I'm sure many people dislike Dr. Who for a variety of their own reasons (and they're certainly welcome to do so), but I think the show has some really great qualities if you give it a chance. I watched reruns of old episodes when I was a kid and I enjoyed them then (I felt at the time, on the strength of his wearing celery on his jacket, that Peter Davison and I should be friends), and I watch the newer episodes as an "adult" and enjoy them now.
I agree with many of the previous posts that you have to understand what Dr. Who does and doesn't aim to be. Dr. Who is silly and quirky and often ridiculous, and that's much of its charm. It's not plausible or reasonable, but that's not the point. Though it may sound trite, the heart of Dr. Who is really The Doctor. There are plenty of things that annoy me to no end about the show, plenty of times when characters or plot lines disappoint me, but I keep watching because he's such a compelling, contradictory character. He's childlike and effervescent despite being ridiculously old. He's excited about new possibilities despite having seen just about everything. He's interested in the universe despite being (intellectually and otherwise) totally alone. He's playful and hopeful even though he's been disappointed by the universe time and time again. He should be a tragic character, and in many ways he is, but I think because he's so energetic and surprising and silly most of the time his moments of real sorrow are (beneath all the silliness) particularly powerful.

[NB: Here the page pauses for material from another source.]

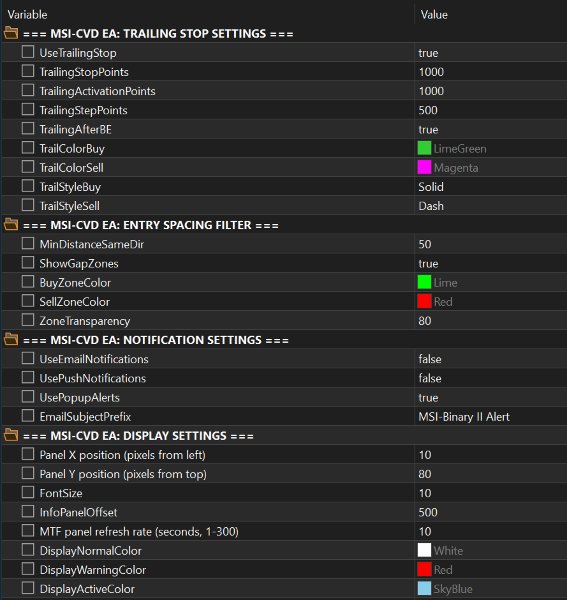This screenshot has width=567, height=600.
Task: Click the Notification Settings folder icon
Action: pyautogui.click(x=11, y=339)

I'm not a huge science fiction fan, but I think Dr. Who pulls off science fiction particularly well. For any story to be good, it has to both be surprising and true. Stories that are too mundane, that are too similar to our own experiences of the world, don't teach us anything. Stories that don't ring true don't matter to us because we can't see ourselves in them. Good stories, as anthropologists like to say, "make the familiar strange, and the strange familiar". Science fiction is naturally alien, so the challenge for good science fiction is to make the alien human. The Doctor does this really, really well. Despite being an alien with two hearts who fights monsters that are so clearly products of 60s it's both adorable and a little painful, he's a deeply human alien (not just because he's played by a human actor). The 10th Doctor once described himself as "laughing at the darkness", which I found to be a really beautiful and sad and fundamentally human thing to say. His character is ridiculous, but he's also uniquely poised to see other people's ridiculousness (which they tend to take very seriously), and challenges you to do the same.